RECORDS PROVIDED Start Marker

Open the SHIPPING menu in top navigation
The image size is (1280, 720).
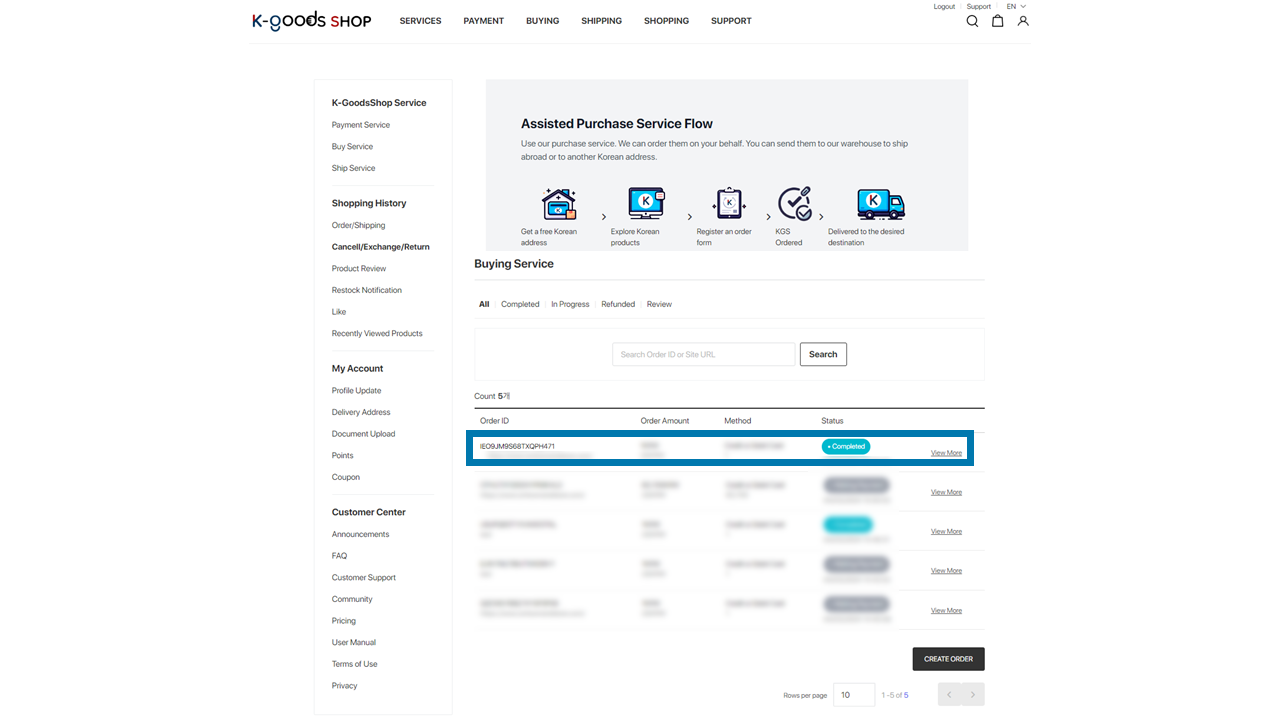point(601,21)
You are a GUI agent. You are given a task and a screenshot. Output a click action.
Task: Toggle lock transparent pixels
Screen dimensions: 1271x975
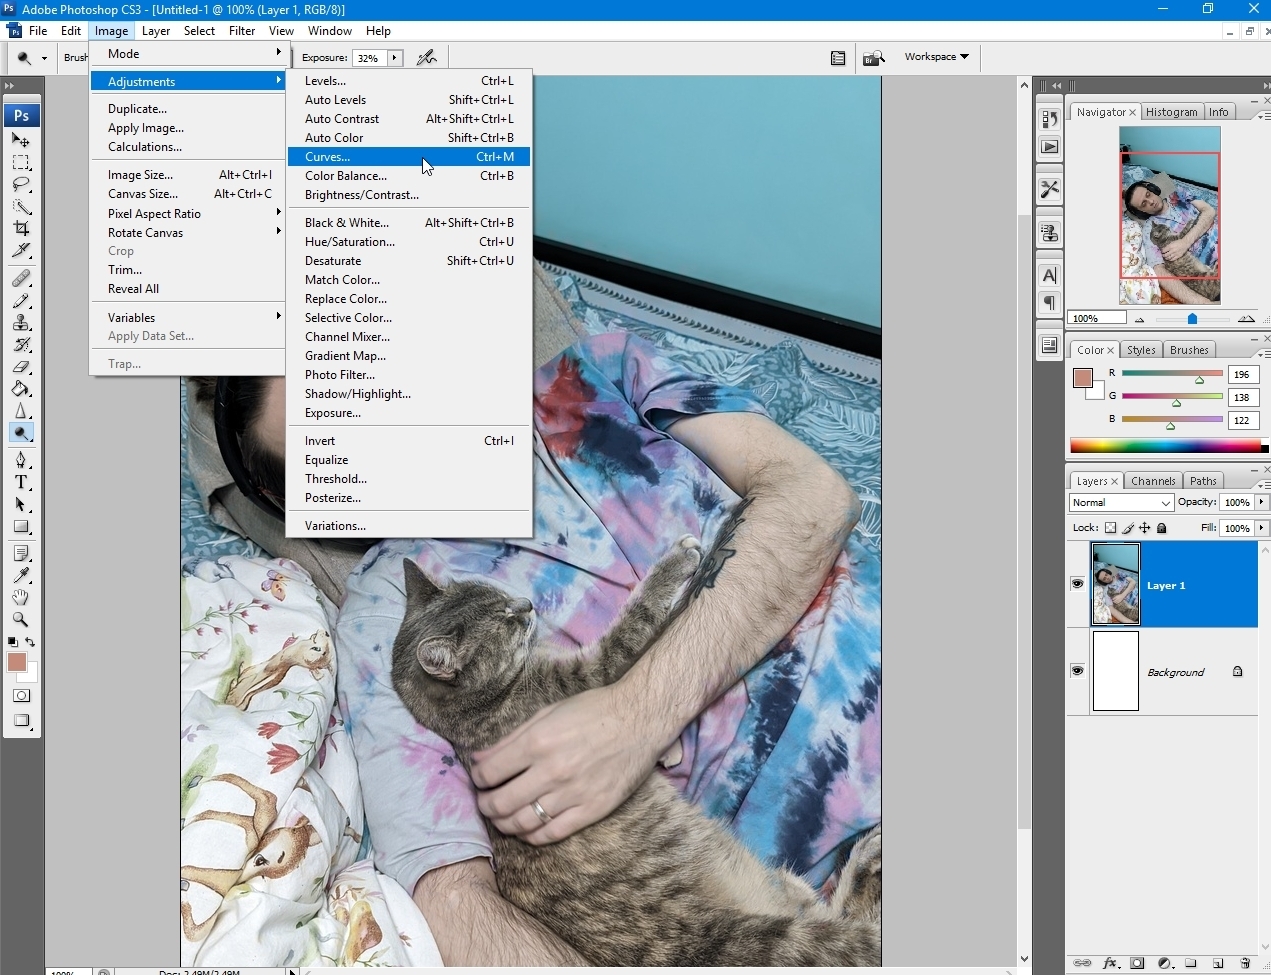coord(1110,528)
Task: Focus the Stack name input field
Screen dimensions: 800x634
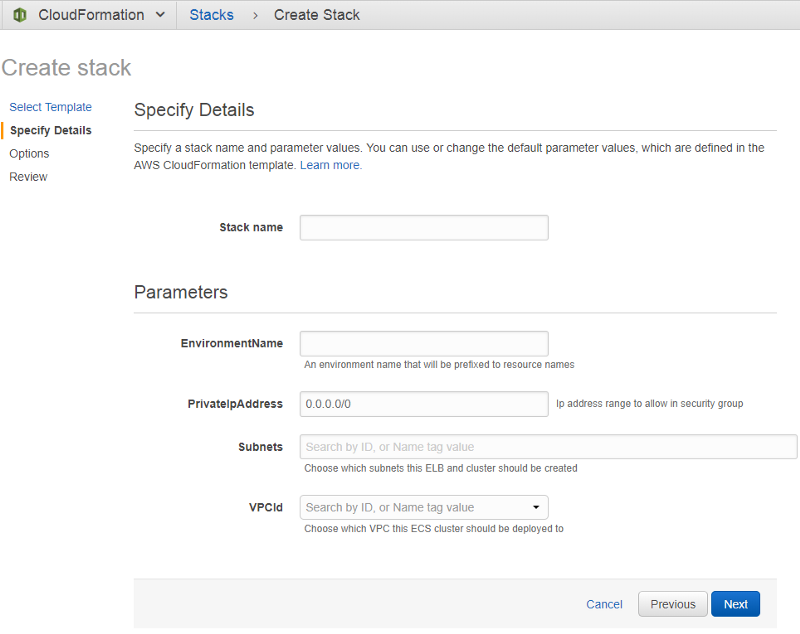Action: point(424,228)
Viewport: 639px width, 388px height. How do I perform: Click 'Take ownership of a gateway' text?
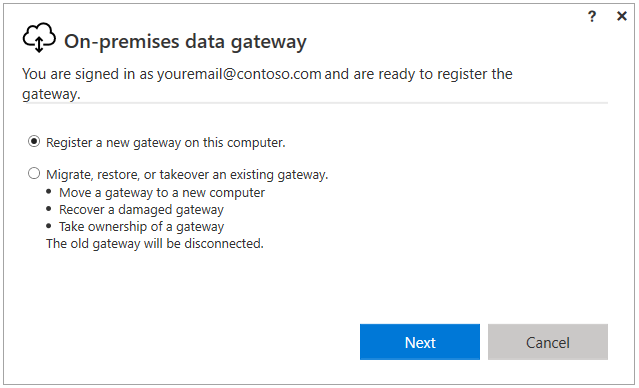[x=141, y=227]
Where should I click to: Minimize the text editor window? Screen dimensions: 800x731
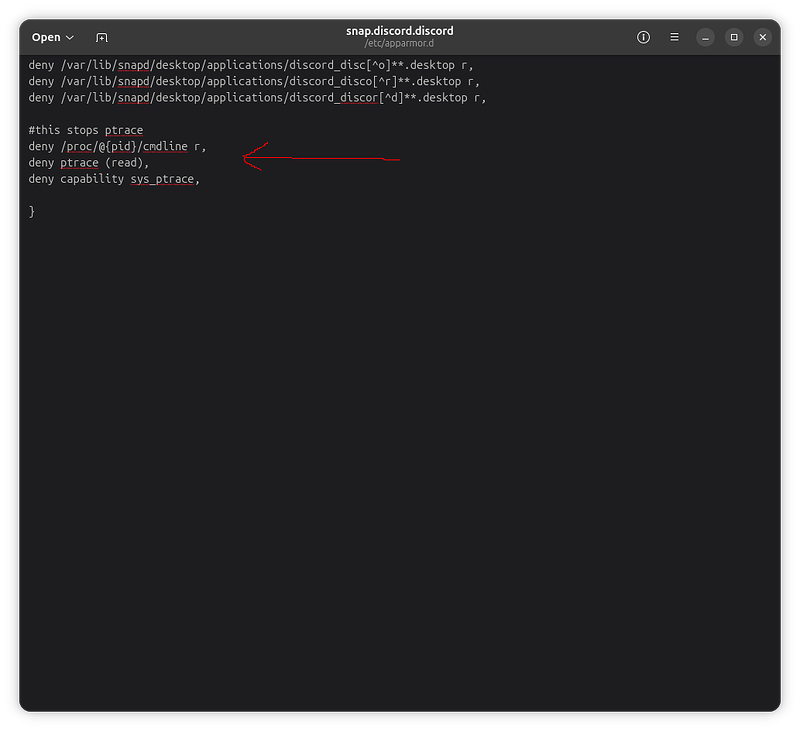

RECORDS PROVIDED End Marker

[WORK TO BE COMPLETED]: Leave out all images, then reproduce the entries above exactly.

[PROBLEM SOLUTION]:
Open the SHIPPING menu in top navigation
The image size is (1280, 720).
point(601,21)
You are a GUI agent. You are given a task and a screenshot. Output a click action.
Task: Toggle lock transparent pixels
Screen dimensions: 1271x975
coord(1110,528)
Task: Focus the Stack name input field
Screen dimensions: 800x634
Action: point(424,228)
Viewport: 639px width, 388px height. How do I perform: Click 'Take ownership of a gateway' text?
[x=141, y=227]
Where should I click to: Minimize the text editor window? Screen dimensions: 800x731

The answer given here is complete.